What we, as investors, look for is a team that knows its stuff, can be trusted to deliver, and that will work with us as a partner.
I’m turned off by excessive glibness “all we need is 1% of the market”, and I’m much more impressed by someone who answers that they don’t know (so long as they don’t give that as their answer to everything!), rather than by someone who blusters.
Successful presentations also tend to be 2-way affairs. An entrepreneur who asks (sensible) questions about my fund and how I might help is doing two things: demonstrating they are thoughtful and making me feel like they have other funding options.
Mark Montgomery wrote:
Hi Earl,
A couple of things I’ve seen work universally from both the entrepreneur and investor perspective — in syndications that included funding large numbers of young companies, including some of the most successful, and some not.
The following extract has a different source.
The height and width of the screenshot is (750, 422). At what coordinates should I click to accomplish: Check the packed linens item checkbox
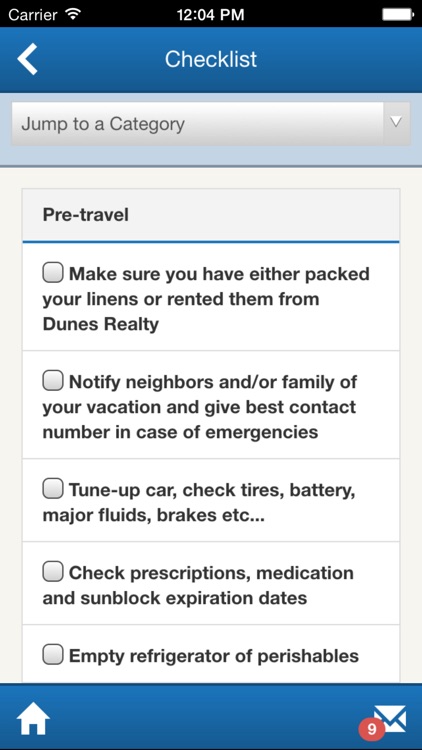pyautogui.click(x=53, y=273)
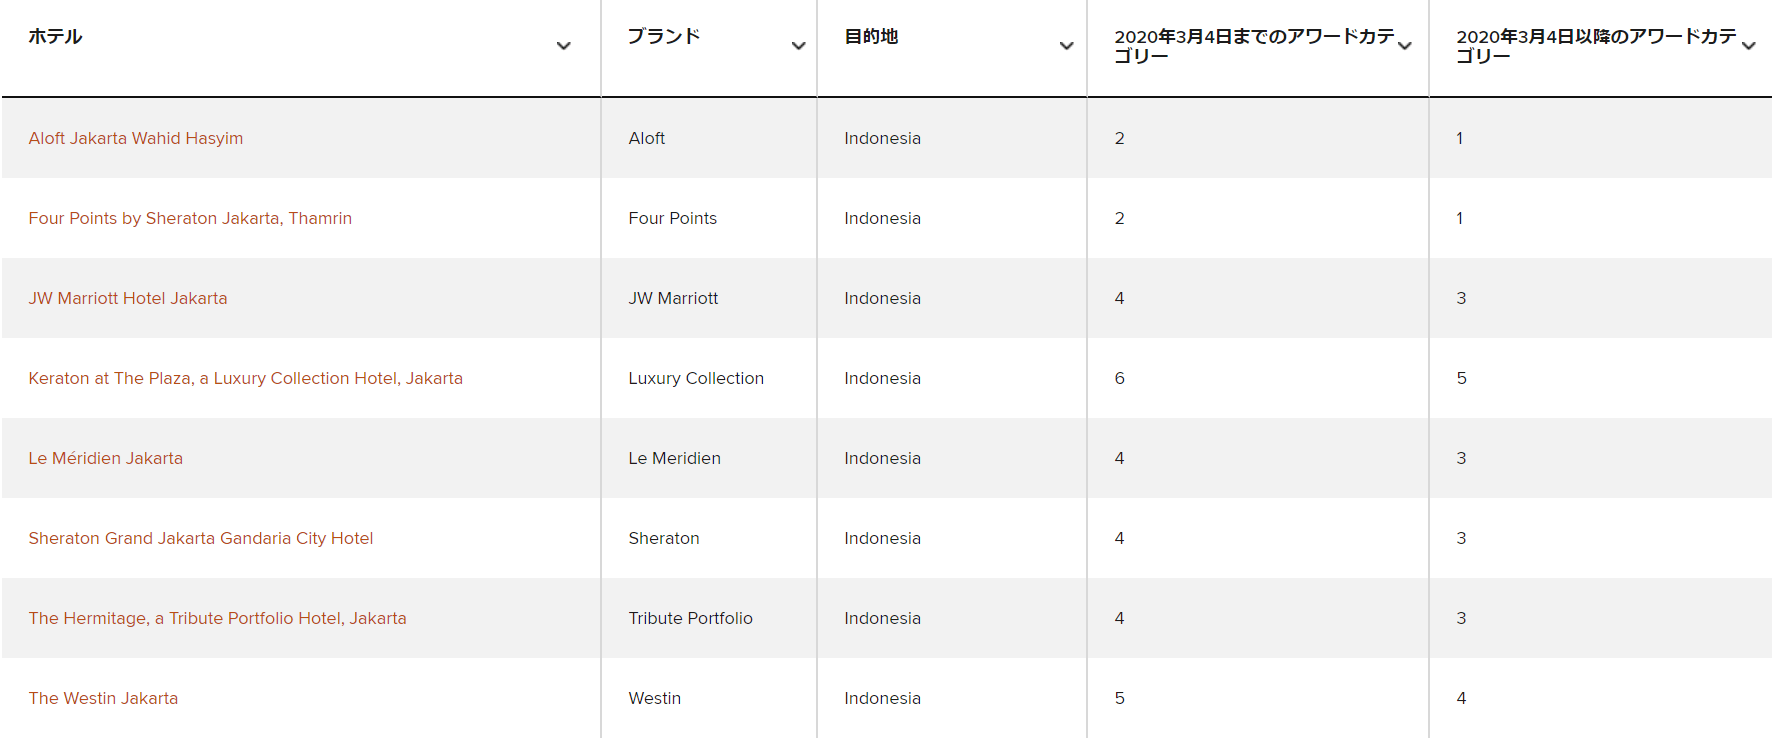Expand the ブランド column sort arrow

[x=798, y=46]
1) The source of the information has a very strong track record– a referral from someone like me who nailed MSFT, Google, and many others before almost all other professional investors is insane to ignore for an active investor. A few do anyway, but to their own losses as case history has proven many times. Most investors are totally ignorant of reality at the early stages.
2) Multiple credible customers attached to the offering with references — letters of intent at the least– contracts work much better. Most investors fuel growth– particularly VC today — very very few invest pre- revenue.
3) The content of the offering resonates with those who are in a position to know whether the tech is valid, claims are real, and markets healthy and conducive. This only works with smart investors and smart individuals who refer to investors — a small group of angels, consultants, etc. with deep knowledge of the specific sector.
.02
Alexander Afanasyev wrote:
If someone will buy an asset for the reason of money making only he is at a big risk, since risk assessment is one of the greatest issues that end at employee level. I doubt that institutional investors look that deep. They put much believe in CXO competence and that is another greatest issue in the business. Who can tell one leader from another under different risk factors?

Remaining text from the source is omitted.